[Records in a dataset]
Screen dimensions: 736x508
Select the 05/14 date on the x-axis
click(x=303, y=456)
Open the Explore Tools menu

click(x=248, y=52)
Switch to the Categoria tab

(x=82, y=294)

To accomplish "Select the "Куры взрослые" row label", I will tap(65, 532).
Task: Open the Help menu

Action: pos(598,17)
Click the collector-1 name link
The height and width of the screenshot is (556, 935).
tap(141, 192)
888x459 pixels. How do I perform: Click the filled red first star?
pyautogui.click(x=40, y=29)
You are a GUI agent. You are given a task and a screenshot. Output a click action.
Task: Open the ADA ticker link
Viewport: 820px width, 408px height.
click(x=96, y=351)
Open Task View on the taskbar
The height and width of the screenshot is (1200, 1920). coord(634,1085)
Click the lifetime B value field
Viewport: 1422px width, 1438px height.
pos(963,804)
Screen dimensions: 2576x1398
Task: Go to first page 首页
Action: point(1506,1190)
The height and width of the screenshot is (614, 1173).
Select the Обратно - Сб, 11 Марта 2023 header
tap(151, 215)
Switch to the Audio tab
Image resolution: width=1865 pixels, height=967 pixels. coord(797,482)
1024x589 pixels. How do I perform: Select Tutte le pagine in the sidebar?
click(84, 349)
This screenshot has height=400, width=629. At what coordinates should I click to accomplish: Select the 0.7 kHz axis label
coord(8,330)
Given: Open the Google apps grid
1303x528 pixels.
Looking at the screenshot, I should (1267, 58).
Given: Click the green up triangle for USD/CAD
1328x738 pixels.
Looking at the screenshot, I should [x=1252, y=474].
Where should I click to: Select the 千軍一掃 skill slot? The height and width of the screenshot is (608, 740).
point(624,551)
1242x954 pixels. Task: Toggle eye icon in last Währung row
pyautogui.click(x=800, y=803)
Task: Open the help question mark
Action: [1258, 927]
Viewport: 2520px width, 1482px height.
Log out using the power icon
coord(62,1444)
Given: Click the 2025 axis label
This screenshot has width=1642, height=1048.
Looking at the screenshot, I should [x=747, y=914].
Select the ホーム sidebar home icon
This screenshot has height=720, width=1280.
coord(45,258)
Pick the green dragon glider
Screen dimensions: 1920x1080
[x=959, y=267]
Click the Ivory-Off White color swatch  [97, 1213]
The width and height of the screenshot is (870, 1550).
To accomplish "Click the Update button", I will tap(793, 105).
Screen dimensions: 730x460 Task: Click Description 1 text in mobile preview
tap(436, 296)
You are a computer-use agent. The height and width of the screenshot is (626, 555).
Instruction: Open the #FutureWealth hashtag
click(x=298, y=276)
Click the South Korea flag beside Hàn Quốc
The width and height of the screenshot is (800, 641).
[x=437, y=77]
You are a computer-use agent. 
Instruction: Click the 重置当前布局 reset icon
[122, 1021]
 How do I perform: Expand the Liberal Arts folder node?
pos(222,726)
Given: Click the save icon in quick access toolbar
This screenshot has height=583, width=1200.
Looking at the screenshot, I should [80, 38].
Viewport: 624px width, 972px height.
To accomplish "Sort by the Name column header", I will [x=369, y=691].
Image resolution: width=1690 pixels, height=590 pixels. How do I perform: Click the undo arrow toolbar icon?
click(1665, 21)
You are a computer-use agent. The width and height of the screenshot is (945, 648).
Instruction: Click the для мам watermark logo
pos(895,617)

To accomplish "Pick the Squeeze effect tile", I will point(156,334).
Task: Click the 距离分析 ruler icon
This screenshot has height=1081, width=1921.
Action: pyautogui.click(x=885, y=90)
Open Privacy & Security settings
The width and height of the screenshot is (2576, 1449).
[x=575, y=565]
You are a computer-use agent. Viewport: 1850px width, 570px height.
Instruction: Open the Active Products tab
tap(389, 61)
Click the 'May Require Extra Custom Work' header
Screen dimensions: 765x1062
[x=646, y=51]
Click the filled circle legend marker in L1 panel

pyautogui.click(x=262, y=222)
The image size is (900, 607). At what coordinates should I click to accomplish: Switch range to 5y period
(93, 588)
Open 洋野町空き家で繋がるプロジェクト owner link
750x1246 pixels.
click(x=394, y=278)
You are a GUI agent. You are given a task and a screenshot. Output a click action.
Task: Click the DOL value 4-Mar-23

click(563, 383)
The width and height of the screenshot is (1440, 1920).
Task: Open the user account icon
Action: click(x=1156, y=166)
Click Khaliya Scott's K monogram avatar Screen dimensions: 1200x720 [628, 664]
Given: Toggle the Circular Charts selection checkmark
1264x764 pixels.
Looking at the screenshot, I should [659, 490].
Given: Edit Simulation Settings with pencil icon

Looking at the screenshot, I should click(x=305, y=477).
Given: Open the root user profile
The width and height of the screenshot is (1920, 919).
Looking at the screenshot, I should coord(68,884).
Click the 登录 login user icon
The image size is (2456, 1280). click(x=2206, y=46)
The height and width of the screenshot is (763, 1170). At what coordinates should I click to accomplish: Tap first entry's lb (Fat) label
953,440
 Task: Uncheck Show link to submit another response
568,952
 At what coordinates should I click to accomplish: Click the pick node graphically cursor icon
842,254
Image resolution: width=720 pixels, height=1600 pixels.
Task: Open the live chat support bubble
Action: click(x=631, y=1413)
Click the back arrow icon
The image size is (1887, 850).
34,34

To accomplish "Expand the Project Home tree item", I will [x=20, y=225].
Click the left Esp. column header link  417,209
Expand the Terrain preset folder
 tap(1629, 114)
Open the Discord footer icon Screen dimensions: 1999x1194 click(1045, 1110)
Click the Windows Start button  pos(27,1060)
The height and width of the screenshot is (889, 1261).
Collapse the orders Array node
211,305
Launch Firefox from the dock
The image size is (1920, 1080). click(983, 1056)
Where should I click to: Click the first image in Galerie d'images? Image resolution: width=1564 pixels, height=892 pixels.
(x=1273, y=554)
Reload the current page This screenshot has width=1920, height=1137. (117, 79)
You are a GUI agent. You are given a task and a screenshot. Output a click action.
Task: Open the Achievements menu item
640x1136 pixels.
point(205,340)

■ **INSTRUCTIONS FOR THE TASK**
Copy every line of the listing word for word.

■ **EXPECTED ANSWER**
Screen dimensions: 736x508
Select the 05/14 date on the x-axis
click(x=303, y=456)
Open the Explore Tools menu

click(x=248, y=52)
Switch to the Categoria tab

(x=82, y=294)

To accomplish "Select the "Куры взрослые" row label", I will tap(65, 532).
Task: Open the Help menu

Action: pos(598,17)
Click the collector-1 name link
The height and width of the screenshot is (556, 935).
tap(141, 192)
888x459 pixels. How do I perform: Click the filled red first star?
pyautogui.click(x=40, y=29)
You are a GUI agent. You are given a task and a screenshot. Output a click action.
Task: Open the ADA ticker link
Viewport: 820px width, 408px height.
click(x=96, y=351)
Open Task View on the taskbar
The height and width of the screenshot is (1200, 1920). coord(634,1085)
Click the lifetime B value field
Viewport: 1422px width, 1438px height.
pos(963,804)
Screen dimensions: 2576x1398
Task: Go to first page 首页
Action: point(1506,1190)
The height and width of the screenshot is (614, 1173).
Select the Обратно - Сб, 11 Марта 2023 header
tap(151, 215)
Switch to the Audio tab
Image resolution: width=1865 pixels, height=967 pixels. coord(797,482)
1024x589 pixels. How do I perform: Select Tutte le pagine in the sidebar?
click(84, 349)
This screenshot has height=400, width=629. At what coordinates should I click to accomplish: Select the 0.7 kHz axis label
coord(8,330)
Given: Open the Google apps grid
1303x528 pixels.
Looking at the screenshot, I should (1267, 58).
Given: Click the green up triangle for USD/CAD
1328x738 pixels.
Looking at the screenshot, I should [x=1252, y=474].
Where should I click to: Select the 千軍一掃 skill slot? The height and width of the screenshot is (608, 740).
point(624,551)
1242x954 pixels. Task: Toggle eye icon in last Währung row
pyautogui.click(x=800, y=803)
Task: Open the help question mark
Action: [1258, 927]
Viewport: 2520px width, 1482px height.
Log out using the power icon
coord(62,1444)
Given: Click the 2025 axis label
This screenshot has width=1642, height=1048.
Looking at the screenshot, I should [x=747, y=914].
Select the ホーム sidebar home icon
This screenshot has height=720, width=1280.
coord(45,258)
Pick the green dragon glider
Screen dimensions: 1920x1080
[x=959, y=267]
Click the Ivory-Off White color swatch  [97, 1213]
The width and height of the screenshot is (870, 1550).
To accomplish "Click the Update button", I will tap(793, 105).
Screen dimensions: 730x460 Task: Click Description 1 text in mobile preview
tap(436, 296)
You are a computer-use agent. The height and width of the screenshot is (626, 555).
Instruction: Open the #FutureWealth hashtag
click(x=298, y=276)
Click the South Korea flag beside Hàn Quốc
The width and height of the screenshot is (800, 641).
[x=437, y=77]
You are a computer-use agent. 
Instruction: Click the 重置当前布局 reset icon
[122, 1021]
 How do I perform: Expand the Liberal Arts folder node?
pos(222,726)
Given: Click the save icon in quick access toolbar
This screenshot has height=583, width=1200.
Looking at the screenshot, I should [80, 38].
Viewport: 624px width, 972px height.
To accomplish "Sort by the Name column header", I will [x=369, y=691].
Image resolution: width=1690 pixels, height=590 pixels. How do I perform: Click the undo arrow toolbar icon?
click(1665, 21)
You are a computer-use agent. The width and height of the screenshot is (945, 648).
Instruction: Click the для мам watermark logo
pos(895,617)

To accomplish "Pick the Squeeze effect tile", I will point(156,334).
Task: Click the 距离分析 ruler icon
This screenshot has height=1081, width=1921.
Action: pyautogui.click(x=885, y=90)
Open Privacy & Security settings
The width and height of the screenshot is (2576, 1449).
[x=575, y=565]
You are a computer-use agent. Viewport: 1850px width, 570px height.
Instruction: Open the Active Products tab
tap(389, 61)
Click the 'May Require Extra Custom Work' header
Screen dimensions: 765x1062
[x=646, y=51]
Click the filled circle legend marker in L1 panel

pyautogui.click(x=262, y=222)
The image size is (900, 607). At what coordinates should I click to accomplish: Switch range to 5y period
(93, 588)
Open 洋野町空き家で繋がるプロジェクト owner link
750x1246 pixels.
click(x=394, y=278)
You are a GUI agent. You are given a task and a screenshot. Output a click action.
Task: Click the DOL value 4-Mar-23

click(563, 383)
The width and height of the screenshot is (1440, 1920).
Task: Open the user account icon
Action: click(x=1156, y=166)
Click Khaliya Scott's K monogram avatar Screen dimensions: 1200x720 [628, 664]
Given: Toggle the Circular Charts selection checkmark
1264x764 pixels.
Looking at the screenshot, I should [659, 490].
Given: Edit Simulation Settings with pencil icon

Looking at the screenshot, I should click(x=305, y=477).
Given: Open the root user profile
The width and height of the screenshot is (1920, 919).
Looking at the screenshot, I should coord(68,884).
Click the 登录 login user icon
The image size is (2456, 1280). click(x=2206, y=46)
The height and width of the screenshot is (763, 1170). At what coordinates should I click to accomplish: Tap first entry's lb (Fat) label
953,440
 Task: Uncheck Show link to submit another response
568,952
 At what coordinates should I click to accomplish: Click the pick node graphically cursor icon
842,254
Image resolution: width=720 pixels, height=1600 pixels.
Task: Open the live chat support bubble
Action: click(x=631, y=1413)
Click the back arrow icon
The image size is (1887, 850).
34,34

To accomplish "Expand the Project Home tree item", I will [x=20, y=225].
Click the left Esp. column header link  417,209
Expand the Terrain preset folder
 tap(1629, 114)
Open the Discord footer icon Screen dimensions: 1999x1194 click(1045, 1110)
Click the Windows Start button  pos(27,1060)
The height and width of the screenshot is (889, 1261).
Collapse the orders Array node
211,305
Launch Firefox from the dock
The image size is (1920, 1080). click(983, 1056)
Where should I click to: Click the first image in Galerie d'images? Image resolution: width=1564 pixels, height=892 pixels.
(x=1273, y=554)
Reload the current page This screenshot has width=1920, height=1137. (117, 79)
You are a GUI agent. You are given a task and a screenshot. Output a click action.
Task: Open the Achievements menu item
640x1136 pixels.
point(205,340)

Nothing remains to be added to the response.